A while ago I looked over a document detailing old German drill, particularly with the rifle. I wondered what this drill could have been good for in the first place.
Its roots were in those drills which enabled musketeers and other users of blackpowder muzzleloaders to load and shoot at equal intervals for a maximized rate of salvo fire of a line - 17th century drills.
Its (now extinct) manual of arms remnants in the Wehrmacht were certainly no good for combat, though maybe for instilling discipline initially. This again was likely superfluous after the paramilitary training the recruits had gone through before already.
I did remember an old gem, though: Sometime in the early Federal Republic of Germany, a German bureaucrat was sent to East Africa to finally pay out the auxiliary troops of the First World War there, the "Askaris". The problem was how to identify the actual veterans?

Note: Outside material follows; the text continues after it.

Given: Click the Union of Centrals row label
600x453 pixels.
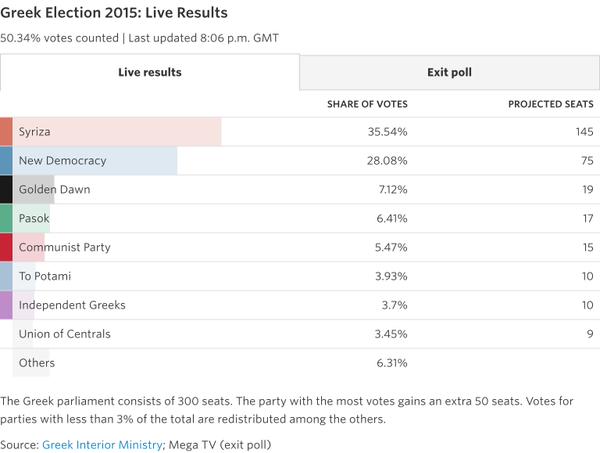Looking at the screenshot, I should pyautogui.click(x=64, y=334).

As Wikipedia puts it (with source given):
"Only a few claimants could produce the certificates given to them in 1918; others provided pieces of their old uniforms as proof of service. The banker who had brought the money came up with an idea: as each claimant stepped forward he was handed a broom and ordered in German to perform the manual of arms. Not one of them failed the test."
Askari monument in Tanzania |
There's no leadership solution to be found in drill, but maybe seemingly senseless manual of arms drills are exactly what's needed to form disciplined, orderly infantry in Africa and Central Asia, particularly if foreign trainers are involved?
There were some leaps in here, not a conclusive chain of evidence or even only arguments. Yet one might consider to use old and successful recipes the next time one attempts to help a semi-broken government to raise effective security forces.
The leadership problem is going to be the tougher one, of course.